Gabrielle Roth (February 4, 1941 – October 22, 2012) was an American dancer and musician in the world music and trance dance genres, with a special interest in shamanism. She created the 5Rhythms approach to movement in the late 1970s; there are now hundreds of 5Rhythms teachers worldwide who use her approach in their work.

Roth worked at the Kripalu Center for Yoga & Health and at the Omega Institute for Holistic Studies. She founded an experimental theatre company in New York, wrote three books, created over twenty albums of trance dance music with her band The Mirrors, and directed or has been the subject of ten videos.

Early life
Born in San Francisco, Roth was originally inspired to dance, aged seven, by seeing a ballerina through the window of a dance school, deciding that was her vocation. She found a book that showed the ballet positions and started to practice in her bedroom, eventually coming to have ballet lessons. She attended Roman Catholic schools and listened to the music of the local "fundamentalist church".-->

Roth described being inspired by the dance of Spanish gypsy La Chunga and by seeing the Nigerian National Ballet. She trained in traditional dance methods, suffering from anorexia during her teenage years. Roth paid for college education by teaching movement in rehabilitation centres. Following college she lived and worked in Europe for three years, during the mid 1960s. During this time she visited the concentration camps memorials in Germany that she had studied during college.

She injured her knee in a skiing accident in Germany and later again in an African dance class. At 26, she was told that she needed surgery and wouldn't dance again and resigned herself to the prognosis. She entered a depression and later retreated to Big Sur in California, joining a group at the Esalen Institute. She became a masseuse there. She found that her body healed itself through dance, despite what the doctors had said. Gestalt psychiatrist Fritz Perls asked her to teach dance at the Esalen Institute and she set out to find a structure for dance as a transformative process. Out of her work at Esalen she designed the 'Wave' of the 5Rhythms approach, Flowing, Staccato, Chaos, Lyrical, Stillness.

Career 

Roth was a faculty member at The Kripalu Center for Yoga & Health (Stockbridge, Massachusetts) and has taught at the Omega Institute for Holistic Studies (Rhinebeck, New York). She trained for three years with Oscar Ichazo, founder of the Arica School and set up her own experimental theatre company in New York City.

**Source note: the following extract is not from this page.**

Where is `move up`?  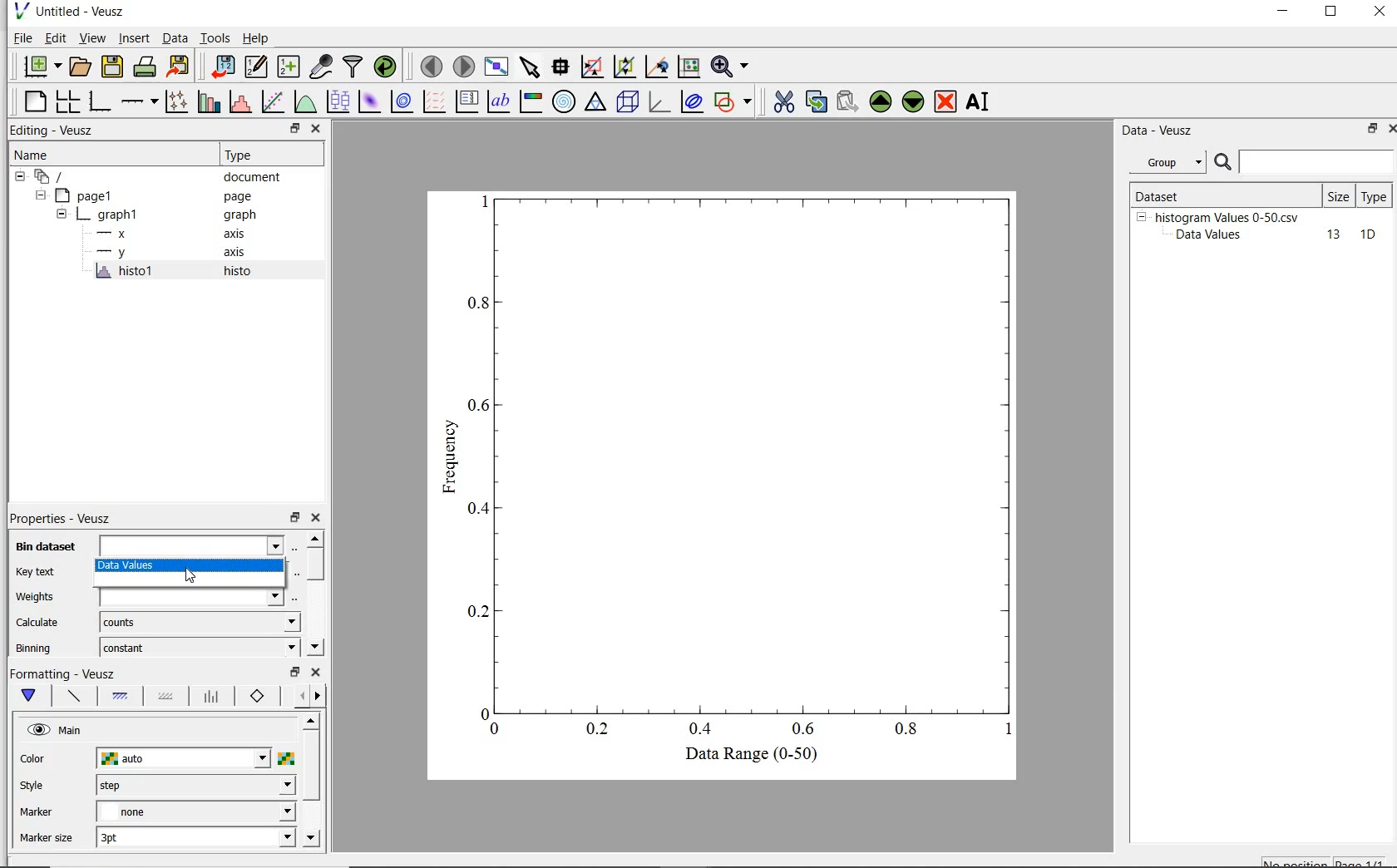 move up is located at coordinates (310, 720).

The Moving Center teaches her work through her school in New York; it has certified over 400 5Rhythms teachers worldwide. She taught experimental theatre in New York based on her ecstatic dance approach, 5Rhythms. Roth was music director of the theatre company The Mirrors and has been a member of the Actors Studio. Roth directed theatre productions of Savage Love, by Sam Shepard and Joseph Chaikin, at The Culture Project (Mercer Street, New York City). She founded The Moving Center School in 1977 in New York.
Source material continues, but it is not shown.